▸ **Exercise aim**: Can you resume the essay about online hate and the split between the "inside" and the rest of America, carrying it on from its final sentence?

▸ **Extract**:
****
Far too many of them, however, were out in force, surfing the algorithm for likes, driving the hate tsunami characteristic of the side with all of the power that is now losing that power as their empire slowly collapses. It’s a hard thing to watch, but you can’t stop what’s coming.

I first detected the hate back in 2020. It felt like thick, oily sludge in my veins. It made me almost sick. What am I doing, I thought. What am I participating in? What is this? It was unlike anything I’d ever experienced in all of the 30 years I’ve been online. It was sustained, unending, bottomless hate and rage all aimed at one man and his supporters.

It was unusual to me because so much of it revolved around his hands, his dick size, his weight, his hair, his skin, his family, his words, his jokes, his music choices, and his taste. It was “Two Minutes of Hate” Orwell style every second of every day.

Orwell had it so right. He predicted what would become of our utopia, one we didn’t even realize we were building. Once that utopia was threatened, as it was in 2016, that was the moment our movement began to collapse.

Like everyone else in 2020, I was emotionally bereft. I only had social media because we were locked down, and yet every time I logged on, it was that tsunami of hate. At some point, I could take it, and I began to pull away. I’d already been the target of hate for years by then. At some point, right around the time Three Billboards Outside Ebbing, Missouri was called “racist,” and then later, with Green Book, I began speaking out. That made me a target. As the hive mind on Twitter became more fascist (yes, fascist) and mandated everyone use the “correct” language and have the “correct” thoughts, I began to push back.

I remember organizing a podcast with Oscar bloggers at some point. But I was the target of a bullying swarm, and almost all of them backed off because they were afraid of the Eye of Sauron (or Big Brother) falling upon them. It was sticking up for someone accused of assault, or JK Rowling or whatever it was — all of it under the category of “thought crimes.” Orwell, again.

For me, I had to know how much of what I was being told to believe was actually true. Did I really share this country with that many “Nazis” and “racists”? If they were calling me a racist, a white supremacist, and a transphobe, among the usual slurs — ugly, old, fat, etc — then maybe what they said about the rest of America wasn’t true either. What I found was that we’d built a 1984-like “inside” that abandoned most of the America “outside.”

Trump supporters and many on the Right are what America used to look like before the internet, before the Obama coalition, before utopia. We just forgot that it exists, but it does exist. Our utopia, we believed, was America. But it wasn’t. They might be Christians. They might not have gone to universities, and they’ve long since stopped watching movies and television shows pushed out by Hollywood. But that doesn’t make them evil.

Once I knew this, that we were awash in madness and delusion on the “inside,” I didn’t know what to do with that information. Speak out, speak honestly, and risk career annihilation, or suffer in silence. Say nothing. I decided that I didn’t want to live in a country where one group told me what I had to believe, what I had to say, what I had to think, OR ELSE. That is fascism.
****
▸ **Given material**:

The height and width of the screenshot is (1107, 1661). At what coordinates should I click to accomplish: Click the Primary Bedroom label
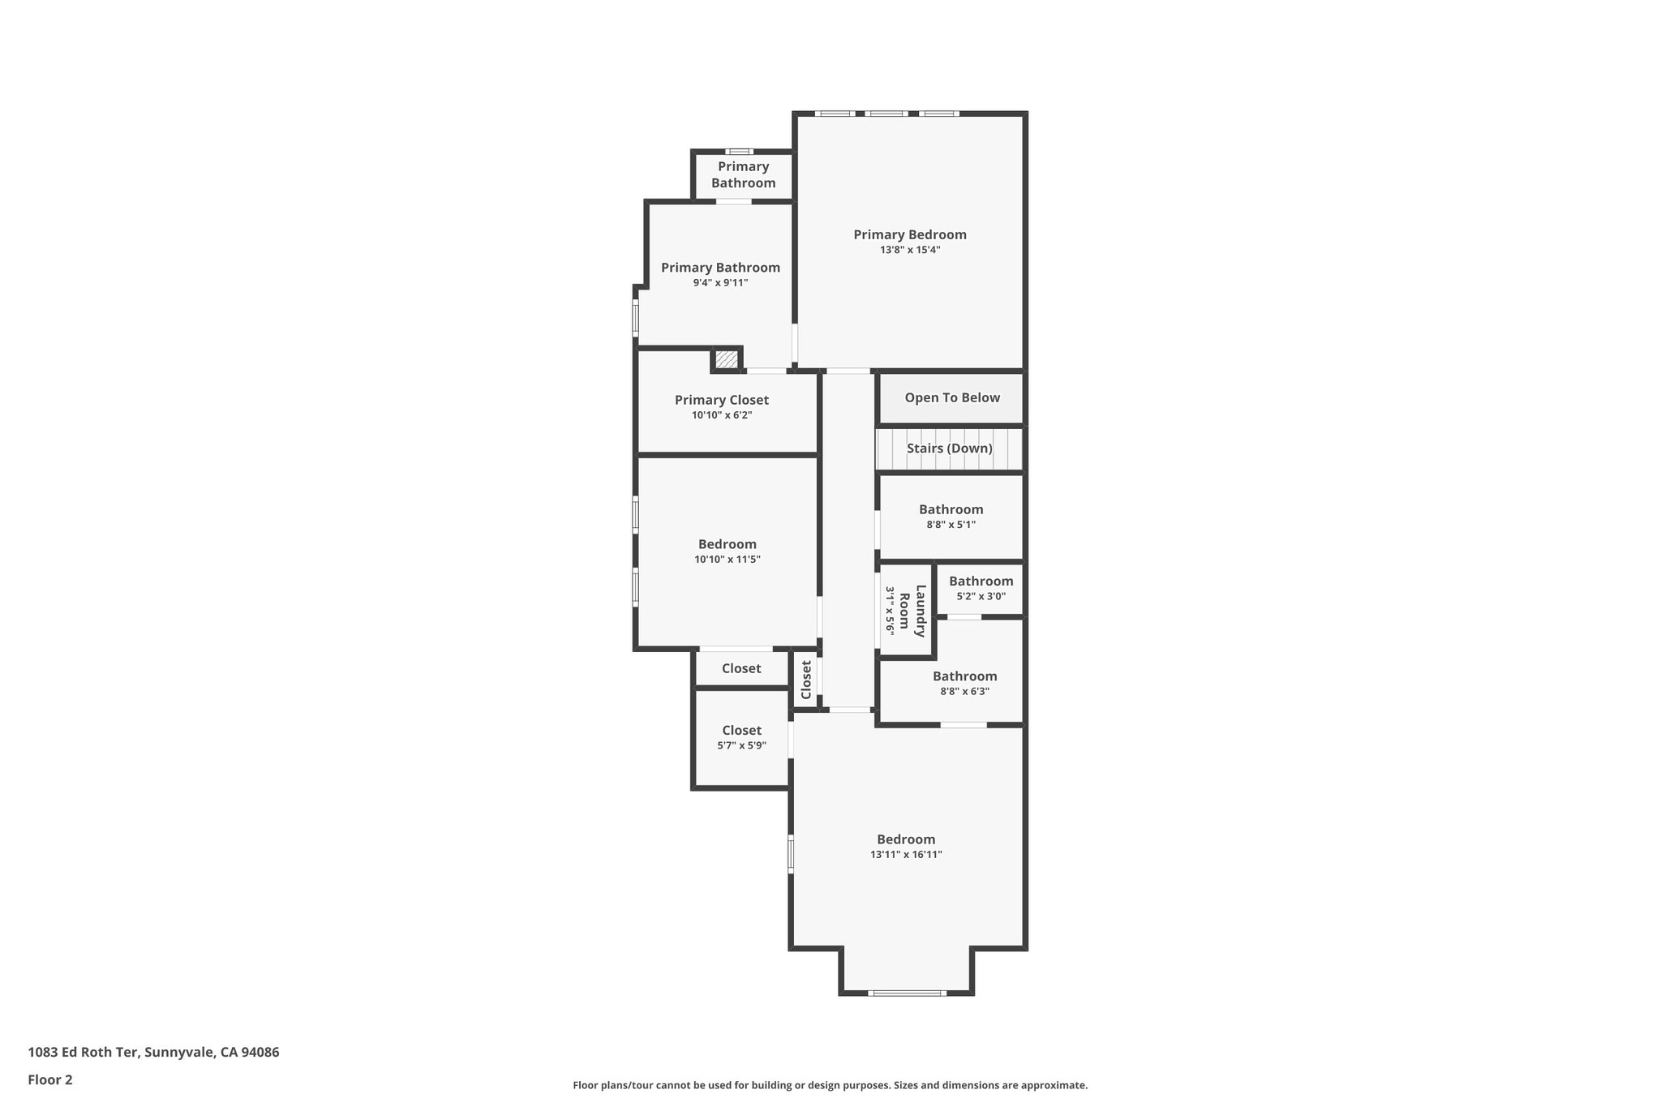tap(910, 235)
****
▸ **Final answer**:
Fascism is a system of power that demands conformity and compliance. Sound familiar? Can you imagine what would happen if people just started saying what they really thought, even if it might offend some people? Remember Black Mirror before the Great Awokening? Remember Nose Dive? It was the right message at the wrong time. It is the formula for how to survive right now. A world where people are free to say offensive things, and may the best argument win, is better than a world trapped inside some kind of social credit system, where you can be locked out.

 

I love Nose Dive and I wish Black Mirror — and Netflix writ large – and Hollywood write large — were still able to scratch at the surface and get to the truth. THE TRUTH, not the manufactured delusion everyone wants to be true.

The people with the power have the power to destroy. That doesn’t mean Trump’s administration is not overreaching or that there aren’t free speech issues, but no one’s career will be destroyed overnight for criticizing Trump. Neither side is perfect or even “good.” Each party, like each person, is a combination of good and bad. We wrestle with our better angels every day.

But totalitarianism is dangerous. It has destroyed American culture, which is trying to pull itself out now. The reason it isn’t happening faster is that the hive mind online still has them — the people at the top — by the balls. And as the famous line goes, when you have them by the balls, their hearts and minds will follow.

The death of Charlie Kirk has reminded me of where the Left has arrived with ten years of mass hysteria, a ten-year dehumanization campaign against half the country, ten years of having a movement largely rooted in online spaces, ten years of algorithms, platforms, and likes has gotten them. It’s taken them to a similar place we arrived in the late 1960s and early 1970s.

If you live through assassinations and then the Manson murders, you start to change your mind. It’s not as catastrophic as a world war to bring a society to its knees, but it’s close enough to red pill a country, which is what is already happening.

The Right doesn’t have ongoing fantasies about anyone on the Left dying. Here is a video of people on TikTok fantasizing about what they would do “when it happens,” aka when Trump dies.

 

And here is a video of people urging someone to “just do it,” which means Trump being killed. So, needless to say, in a fascist country, such speech would not be allowed. They have nothing to worry about, of course, because our culture supports their ongoing hatred and dehumanization.

Here is a video of that weekend when so many of them falsely believed Trump had died.

It was like a fantasy that reached levels of euphoria that were almost sexual.

What would drive them to this point? They’re probably decent people, right? You could blame the algorithms. You could blame social media. You could blame the media for their constant cycle of sending out the worst about the other side (both sides do that). But ultimately, it comes down to your own common decency. You heart. Do you still have one? Do you have your humanity intact? Here are some people who do.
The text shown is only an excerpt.